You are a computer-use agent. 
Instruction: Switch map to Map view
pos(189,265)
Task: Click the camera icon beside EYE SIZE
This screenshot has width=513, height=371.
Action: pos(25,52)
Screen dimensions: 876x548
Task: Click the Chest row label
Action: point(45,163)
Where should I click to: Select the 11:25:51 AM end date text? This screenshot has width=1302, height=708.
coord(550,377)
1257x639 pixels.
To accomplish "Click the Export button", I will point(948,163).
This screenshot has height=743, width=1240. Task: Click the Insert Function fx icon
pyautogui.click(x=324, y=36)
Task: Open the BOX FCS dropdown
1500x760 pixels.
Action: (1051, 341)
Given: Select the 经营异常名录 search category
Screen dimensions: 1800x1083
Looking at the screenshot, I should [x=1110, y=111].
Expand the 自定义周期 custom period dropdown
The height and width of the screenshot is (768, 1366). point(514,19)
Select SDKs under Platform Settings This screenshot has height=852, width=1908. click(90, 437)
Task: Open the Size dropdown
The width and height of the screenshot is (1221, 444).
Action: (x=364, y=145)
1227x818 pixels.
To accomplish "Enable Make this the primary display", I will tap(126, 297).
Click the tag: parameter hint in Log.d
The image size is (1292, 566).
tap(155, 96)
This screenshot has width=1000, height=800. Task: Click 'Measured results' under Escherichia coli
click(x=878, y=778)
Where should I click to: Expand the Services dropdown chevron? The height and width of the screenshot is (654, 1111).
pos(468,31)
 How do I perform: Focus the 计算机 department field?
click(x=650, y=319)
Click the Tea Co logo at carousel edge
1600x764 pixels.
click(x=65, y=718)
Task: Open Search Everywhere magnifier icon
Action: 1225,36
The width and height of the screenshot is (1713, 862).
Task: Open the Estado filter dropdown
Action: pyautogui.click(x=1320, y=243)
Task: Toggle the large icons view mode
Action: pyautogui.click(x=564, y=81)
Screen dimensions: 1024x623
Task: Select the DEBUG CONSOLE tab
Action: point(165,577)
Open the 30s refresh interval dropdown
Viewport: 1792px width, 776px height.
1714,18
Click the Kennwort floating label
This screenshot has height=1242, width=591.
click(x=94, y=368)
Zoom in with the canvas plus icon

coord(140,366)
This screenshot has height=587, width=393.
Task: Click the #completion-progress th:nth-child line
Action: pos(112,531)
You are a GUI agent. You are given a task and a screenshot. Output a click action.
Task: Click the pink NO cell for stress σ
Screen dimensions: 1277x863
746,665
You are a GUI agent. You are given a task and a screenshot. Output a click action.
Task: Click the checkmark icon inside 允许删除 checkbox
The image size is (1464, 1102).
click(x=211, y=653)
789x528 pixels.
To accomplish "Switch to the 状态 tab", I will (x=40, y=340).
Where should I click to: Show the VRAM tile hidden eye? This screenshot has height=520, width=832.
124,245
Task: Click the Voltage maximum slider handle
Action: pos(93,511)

━━━━━━━━━━━━━━━━

## THE TASK
Give back every record exactly.

## RESULT FOR THIS TASK
You are a computer-use agent. 
Instruction: Switch map to Map view
pos(189,265)
Task: Click the camera icon beside EYE SIZE
This screenshot has width=513, height=371.
Action: pos(25,52)
Screen dimensions: 876x548
Task: Click the Chest row label
Action: point(45,163)
Where should I click to: Select the 11:25:51 AM end date text? This screenshot has width=1302, height=708.
coord(550,377)
1257x639 pixels.
To accomplish "Click the Export button", I will point(948,163).
This screenshot has height=743, width=1240. Task: Click the Insert Function fx icon
pyautogui.click(x=324, y=36)
Task: Open the BOX FCS dropdown
1500x760 pixels.
Action: (1051, 341)
Given: Select the 经营异常名录 search category
Screen dimensions: 1800x1083
Looking at the screenshot, I should [x=1110, y=111].
Expand the 自定义周期 custom period dropdown
The height and width of the screenshot is (768, 1366). point(514,19)
Select SDKs under Platform Settings This screenshot has height=852, width=1908. click(90, 437)
Task: Open the Size dropdown
The width and height of the screenshot is (1221, 444).
Action: (x=364, y=145)
1227x818 pixels.
To accomplish "Enable Make this the primary display", I will tap(126, 297).
Click the tag: parameter hint in Log.d
The image size is (1292, 566).
tap(155, 96)
This screenshot has width=1000, height=800. Task: Click 'Measured results' under Escherichia coli
click(x=878, y=778)
Where should I click to: Expand the Services dropdown chevron? The height and width of the screenshot is (654, 1111).
pos(468,31)
 How do I perform: Focus the 计算机 department field?
click(x=650, y=319)
Click the Tea Co logo at carousel edge
1600x764 pixels.
click(x=65, y=718)
Task: Open Search Everywhere magnifier icon
Action: 1225,36
The width and height of the screenshot is (1713, 862).
Task: Open the Estado filter dropdown
Action: pyautogui.click(x=1320, y=243)
Task: Toggle the large icons view mode
Action: pyautogui.click(x=564, y=81)
Screen dimensions: 1024x623
Task: Select the DEBUG CONSOLE tab
Action: point(165,577)
Open the 30s refresh interval dropdown
Viewport: 1792px width, 776px height.
1714,18
Click the Kennwort floating label
This screenshot has height=1242, width=591.
click(x=94, y=368)
Zoom in with the canvas plus icon

coord(140,366)
This screenshot has height=587, width=393.
Task: Click the #completion-progress th:nth-child line
Action: pos(112,531)
You are a GUI agent. You are given a task and a screenshot. Output a click action.
Task: Click the pink NO cell for stress σ
Screen dimensions: 1277x863
746,665
You are a GUI agent. You are given a task and a screenshot. Output a click action.
Task: Click the checkmark icon inside 允许删除 checkbox
The image size is (1464, 1102).
click(x=211, y=653)
789x528 pixels.
To accomplish "Switch to the 状态 tab", I will (x=40, y=340).
Where should I click to: Show the VRAM tile hidden eye? This screenshot has height=520, width=832.
124,245
Task: Click the Voltage maximum slider handle
Action: pos(93,511)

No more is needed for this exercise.